## Passage to read
* Begin *

UNITED STATES OF AMERICA
MERIT SYSTEMS PROTECTION BOARD
PETER ANDREW MCMILLAN, DOCKET NUMBER
Petitioner, CB-1205-15-0005-U-1
v.
OFFICE OF PERSONNEL DATE: October 19, 2022
MANAGEMENT,
Agency,
and
DEPARTMENT OF JUSTICE,
Agency.
THIS FINAL ORDER IS NONPRECEDENTIAL 1
Peter Andrew McMillan, Bayamon, Puerto Rico, pro se.
R. Alan Miller, Washington, D.C., for the Office of Personnel
Management.
Marcia N. Tiersky, Springfield, Virginia, for the Department of Justice.
BEFORE
Cathy A. Harris, Vice Chairman
Raymond A. Limon, Member
Tristan L. Leavitt, Member
1
A nonprecedential order is one that the Board has determined does not add
significantly to the body of MSPB case law. Parties may cite nonprecedential orders,
but such orders have no precedential value; the Board and administrative judges are not
required to follow or distinguish them in any future decisions. In contrast, a
precedential decision issued as an Opinion and Order has been identified by the Board
as significantly contributing to the Board’s case law. See 5 C.F.R. § 1201.117(c).
2
FINAL ORDER
¶1 The petitioner asks the Board to review the implementation of a regulation
of the Office of Personnel Management (OPM) by the Department of Justice,
Drug Enforcement Administration (DEA or agency), which the petitioner alleges
required the commission of a prohibited personnel practice and to which he
alleges he has been subjected. For the reasons discussed below, we DISMISS the
petitioner’s request for lack of jurisdiction.
ANALYSIS
¶2 The Board has original jurisdiction to review rules and regulations
promulgated by OPM. 5 U.S.C. § 1204(f). The Board is authorized to declare an
OPM rule or regulation invalid on its face if the Board determines that the
provision would, if implemented by an agency, require any employee to commit a
prohibited personnel practice as defined by 5 U.S.C. § 2302(b). 5 U.S.C.

* End *

## To-do list
#1 Summarize the Board order in two sentences.
#2 Extend the Board order on the OPM regulation review, picking up from the point where it stops.

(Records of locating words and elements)
* Begin *

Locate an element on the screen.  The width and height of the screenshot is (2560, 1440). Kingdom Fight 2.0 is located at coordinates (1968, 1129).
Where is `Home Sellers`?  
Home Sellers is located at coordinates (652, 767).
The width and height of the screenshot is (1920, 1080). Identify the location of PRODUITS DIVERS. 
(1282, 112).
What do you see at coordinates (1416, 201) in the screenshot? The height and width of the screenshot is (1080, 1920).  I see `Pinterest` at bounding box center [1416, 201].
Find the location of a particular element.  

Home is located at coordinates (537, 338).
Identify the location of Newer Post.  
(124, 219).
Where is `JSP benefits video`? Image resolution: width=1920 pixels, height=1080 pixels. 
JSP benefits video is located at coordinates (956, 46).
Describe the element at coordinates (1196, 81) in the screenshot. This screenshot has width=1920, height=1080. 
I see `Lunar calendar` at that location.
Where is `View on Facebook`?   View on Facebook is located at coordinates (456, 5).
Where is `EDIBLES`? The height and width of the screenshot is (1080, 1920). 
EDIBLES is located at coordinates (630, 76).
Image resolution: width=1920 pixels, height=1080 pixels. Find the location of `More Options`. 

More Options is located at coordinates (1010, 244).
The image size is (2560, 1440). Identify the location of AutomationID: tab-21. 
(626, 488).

* End *

## The responses
#1 Peter Andrew McMillan asks the Merit Systems Protection Board to review the Drug Enforcement Administration's implementation of an Office of Personnel Management regulation, which he alleges required a prohibited personnel practice to which he was subjected, and the Board dismisses his request for lack of jurisdiction. The Board has original jurisdiction to review OPM rules and regulations and may declare one invalid on its face if implementing it would require an employee to commit a prohibited personnel practice as defined by 5 U.S.C. § 2302(b).

#2
§ 1204(f)(2)(A). Similarly, the Board has authority to declare an OPM regulation
invalidly implemented by an agency if the Board determines that the provision, as
implemented, has required any employee to commit a prohibited personnel
practice. 5 U.S.C. § 1204(f)(2)(B).
¶3 The Board’s regulations direct the individual requesting review to provide
the following information: a citation identifying the challenged regulation; a
statement (along with any relevant documents) describing in detail the reasons
why the regulation would require, or its implementation has required, an
employee to commit a prohibited personnel practice; specific identification of the
prohibited personnel practice at issue; and a description of the action the
requester desires the Board to take. 5 C.F.R. § 1203.11(b); see Roesel v. Office of
Personnel Management, 119 M.S.P.R. 15, ¶ 7 (2012); Di Jorio v. Office of
Personnel Management, 54 M.S.P.R. 498, 500 (1992). This information is
required for the individual to be able to state a case within the Board’s
jurisdiction. 5 C.F.R. § 1203.11(b)(1).
3
¶4 Here, the petitioner challenges the DEA’s implementation of 5 C.F.R.
§ 575.209(b)(1), a regulation that repeats the statutory limit set by 5 U.S.C.
§ 5753(d)(1) on the amount of relocation incentive payments that may be paid an
employee. 2 With exceptions not applicable here, such a bonus may not exceed
25% of the annual rate of basic pay of the employee multiplied by the number of
years of the service period involved. The statute and regulation authori ze
payment by either a single lump sum or by annual installments throughout the
service period. 5 U.S.C. § 5753(d)(2); 5 C.F.R. § 575.209(a). The petitioner
contends that the agency erroneously paid him only 25% of one year’s basic pay
for a 3-year period of service and thereby committed a prohibited personnel
practice under 5 U.S.C. § 2302(b)(12) by violating a statute or regulation that
implements or directly concerns a merit system principle. 3 Regulation Review
File (RRF), Tabs 1, 11. As explained below, the petitioner has not stated a claim
within the Board’s regulation review jurisdiction, and therefore we dismiss his
request for review.
2
5 C.F.R. § 575.209(b)(1) states:
Except as provided in paragraph (c) of this section, the tot al amount of relocation
incentive payments paid to an employee in a service period may not exceed
25 percent of the annual rate of basic pay of the employee at the beginning of the
service period multiplied by the number of years (including fractions of a year) in
the service period (not to exceed 4 years).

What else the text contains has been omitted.